In a time when patients are becoming increasingly aware and want to be actively involved in their treatment, patients and their relatives could use a diagnostic tool like ours in the process of requesting a second opinion. Thus, the user-friendly Smart Blood Analytics website (www.smartbloodanalytics.com) with numerical and graphical representations of proposed diseases was developed and tested with actual patients. The most interesting example was our illustrative case, in which our model was able to predict the correct disease from laboratory results obtained several years prior to the occurrence of the existing disease and its symptoms.

The excellent results obtained in this study has encouraged further work to apply of machine learning to the wider field of internal medicine. Models built for other fields of internal medicine also show promising results.

Conclusions

Every disease originates from or causes changes on a cellular and molecular level, and these changes are almost always directly or indirectly detectable through changes in blood parameter values. These changes can be large, and physicians can observe them by checking for blood parameter values outside of normal ranges. However, small changes and/or interactions between multiple different blood parameters, which are equally important for detecting pathological patterns (disease “fingerprints”), can be easily overlooked. The findings of this study imply that the value of blood test results is often underestimated. Furthermore, machine learning models can recognize disease-related blood laboratory patterns that are beyond current medical knowledge, resulting in higher diagnostic accuracy compared to traditional quantitative interpretations based on reference ranges for blood parameters. Adopting a machine learning approach in blood laboratory-based diagnosis could lead to a fundamental change in differential diagnosis and result in the modification of currently accepted guidelines. Nevertheless, physicians will always be needed to interact with patients4 and should retain access to all raw laboratory data.

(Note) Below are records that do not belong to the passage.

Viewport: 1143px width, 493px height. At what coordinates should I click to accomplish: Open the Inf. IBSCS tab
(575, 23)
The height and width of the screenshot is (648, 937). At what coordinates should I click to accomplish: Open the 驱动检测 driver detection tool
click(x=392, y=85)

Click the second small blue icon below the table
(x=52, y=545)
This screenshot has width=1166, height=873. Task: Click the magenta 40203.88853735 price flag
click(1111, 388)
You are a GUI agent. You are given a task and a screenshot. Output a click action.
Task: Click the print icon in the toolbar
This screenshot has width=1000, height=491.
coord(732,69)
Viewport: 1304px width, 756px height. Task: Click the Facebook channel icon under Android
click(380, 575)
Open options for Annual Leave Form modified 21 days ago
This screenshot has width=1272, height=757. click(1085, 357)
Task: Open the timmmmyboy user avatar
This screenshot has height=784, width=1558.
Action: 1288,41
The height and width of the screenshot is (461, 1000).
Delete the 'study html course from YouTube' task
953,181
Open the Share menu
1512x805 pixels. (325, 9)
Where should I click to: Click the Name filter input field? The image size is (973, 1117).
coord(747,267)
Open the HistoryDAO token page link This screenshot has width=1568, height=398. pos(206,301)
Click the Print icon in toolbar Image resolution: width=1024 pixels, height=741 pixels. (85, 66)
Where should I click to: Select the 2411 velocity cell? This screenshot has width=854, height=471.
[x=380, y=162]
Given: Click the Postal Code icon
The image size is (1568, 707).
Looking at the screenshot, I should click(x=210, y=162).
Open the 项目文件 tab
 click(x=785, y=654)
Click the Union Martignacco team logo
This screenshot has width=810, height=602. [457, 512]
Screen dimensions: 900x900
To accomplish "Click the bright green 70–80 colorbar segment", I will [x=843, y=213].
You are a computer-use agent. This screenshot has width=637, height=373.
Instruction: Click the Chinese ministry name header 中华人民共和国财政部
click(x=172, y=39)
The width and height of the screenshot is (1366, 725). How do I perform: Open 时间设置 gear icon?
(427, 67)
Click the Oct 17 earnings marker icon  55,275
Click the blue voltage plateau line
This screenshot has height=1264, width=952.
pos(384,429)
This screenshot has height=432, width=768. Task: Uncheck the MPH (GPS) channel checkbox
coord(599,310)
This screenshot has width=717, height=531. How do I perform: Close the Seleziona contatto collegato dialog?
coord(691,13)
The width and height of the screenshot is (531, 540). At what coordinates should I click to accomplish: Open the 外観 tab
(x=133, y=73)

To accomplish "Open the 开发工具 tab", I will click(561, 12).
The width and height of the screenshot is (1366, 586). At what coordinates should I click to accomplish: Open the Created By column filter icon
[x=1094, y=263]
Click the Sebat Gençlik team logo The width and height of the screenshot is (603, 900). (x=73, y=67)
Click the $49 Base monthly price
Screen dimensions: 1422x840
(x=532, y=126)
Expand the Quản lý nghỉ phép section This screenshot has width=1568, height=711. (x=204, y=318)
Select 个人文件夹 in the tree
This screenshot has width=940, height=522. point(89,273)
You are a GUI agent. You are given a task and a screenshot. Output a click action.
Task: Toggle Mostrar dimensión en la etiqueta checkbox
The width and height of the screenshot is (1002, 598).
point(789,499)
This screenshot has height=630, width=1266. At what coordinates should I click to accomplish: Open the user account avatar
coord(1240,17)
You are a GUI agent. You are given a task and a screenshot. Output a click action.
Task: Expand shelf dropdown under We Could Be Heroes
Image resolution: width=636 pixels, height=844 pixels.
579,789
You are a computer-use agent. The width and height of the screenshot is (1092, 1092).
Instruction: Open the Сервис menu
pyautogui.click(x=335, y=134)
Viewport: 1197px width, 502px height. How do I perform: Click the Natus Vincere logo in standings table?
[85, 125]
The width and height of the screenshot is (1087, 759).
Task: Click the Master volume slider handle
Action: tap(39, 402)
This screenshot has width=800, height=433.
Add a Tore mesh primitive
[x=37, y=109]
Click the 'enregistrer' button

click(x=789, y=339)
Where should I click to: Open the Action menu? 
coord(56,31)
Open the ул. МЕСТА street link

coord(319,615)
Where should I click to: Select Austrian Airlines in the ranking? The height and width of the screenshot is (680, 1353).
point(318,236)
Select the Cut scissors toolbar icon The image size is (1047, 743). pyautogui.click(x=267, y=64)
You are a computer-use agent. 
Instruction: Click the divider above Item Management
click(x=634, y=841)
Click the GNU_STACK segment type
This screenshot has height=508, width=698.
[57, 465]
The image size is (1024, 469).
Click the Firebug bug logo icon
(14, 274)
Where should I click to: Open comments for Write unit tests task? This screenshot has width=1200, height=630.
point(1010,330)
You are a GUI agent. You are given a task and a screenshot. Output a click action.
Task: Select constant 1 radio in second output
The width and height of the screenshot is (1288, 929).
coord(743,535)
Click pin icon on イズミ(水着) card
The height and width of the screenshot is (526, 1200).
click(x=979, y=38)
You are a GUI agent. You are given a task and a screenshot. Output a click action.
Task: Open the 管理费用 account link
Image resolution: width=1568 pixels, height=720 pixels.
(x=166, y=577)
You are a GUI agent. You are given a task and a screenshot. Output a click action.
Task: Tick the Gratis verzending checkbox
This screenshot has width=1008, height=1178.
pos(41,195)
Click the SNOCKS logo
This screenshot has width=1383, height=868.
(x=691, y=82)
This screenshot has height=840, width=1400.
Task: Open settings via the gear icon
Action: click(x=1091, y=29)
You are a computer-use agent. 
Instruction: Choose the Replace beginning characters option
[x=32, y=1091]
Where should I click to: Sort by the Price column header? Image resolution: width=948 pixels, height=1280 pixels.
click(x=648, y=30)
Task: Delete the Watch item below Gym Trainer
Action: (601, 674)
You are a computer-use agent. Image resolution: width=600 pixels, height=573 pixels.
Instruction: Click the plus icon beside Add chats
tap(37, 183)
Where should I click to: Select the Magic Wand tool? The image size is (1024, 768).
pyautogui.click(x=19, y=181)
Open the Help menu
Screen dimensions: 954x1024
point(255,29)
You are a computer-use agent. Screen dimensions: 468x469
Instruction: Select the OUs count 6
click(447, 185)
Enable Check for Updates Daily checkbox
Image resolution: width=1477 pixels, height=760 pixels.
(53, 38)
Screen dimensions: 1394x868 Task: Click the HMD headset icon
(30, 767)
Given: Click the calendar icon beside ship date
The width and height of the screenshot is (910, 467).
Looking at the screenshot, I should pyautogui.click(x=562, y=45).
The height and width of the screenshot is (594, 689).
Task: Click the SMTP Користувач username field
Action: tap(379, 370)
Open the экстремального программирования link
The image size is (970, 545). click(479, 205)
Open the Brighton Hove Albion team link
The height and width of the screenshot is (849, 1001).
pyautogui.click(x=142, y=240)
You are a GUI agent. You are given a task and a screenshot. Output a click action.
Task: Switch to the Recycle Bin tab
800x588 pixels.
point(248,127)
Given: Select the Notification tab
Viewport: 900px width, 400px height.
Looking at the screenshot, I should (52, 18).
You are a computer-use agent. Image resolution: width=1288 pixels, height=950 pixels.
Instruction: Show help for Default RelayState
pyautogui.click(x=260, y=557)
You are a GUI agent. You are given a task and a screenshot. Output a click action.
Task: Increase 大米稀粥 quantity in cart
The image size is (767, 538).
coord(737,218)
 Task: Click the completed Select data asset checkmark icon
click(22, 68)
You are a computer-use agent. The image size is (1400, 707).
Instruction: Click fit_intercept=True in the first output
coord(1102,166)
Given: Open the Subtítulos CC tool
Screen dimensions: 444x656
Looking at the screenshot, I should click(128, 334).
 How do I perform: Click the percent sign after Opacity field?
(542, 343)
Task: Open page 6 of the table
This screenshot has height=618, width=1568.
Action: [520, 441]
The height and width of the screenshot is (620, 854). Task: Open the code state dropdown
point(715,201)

In conclusion, a machine learning approach using a random forest algorithm with a sufficiently large data set indicates the presence of both substantial information redundancy and an unobserved potential of laboratory blood test results for diagnosing disease. SBA predictive models show great promise in medical laboratory diagnoses and could not only be of considerable value to both physicians and patients but also have widespread beneficial impacts on healthcare costs.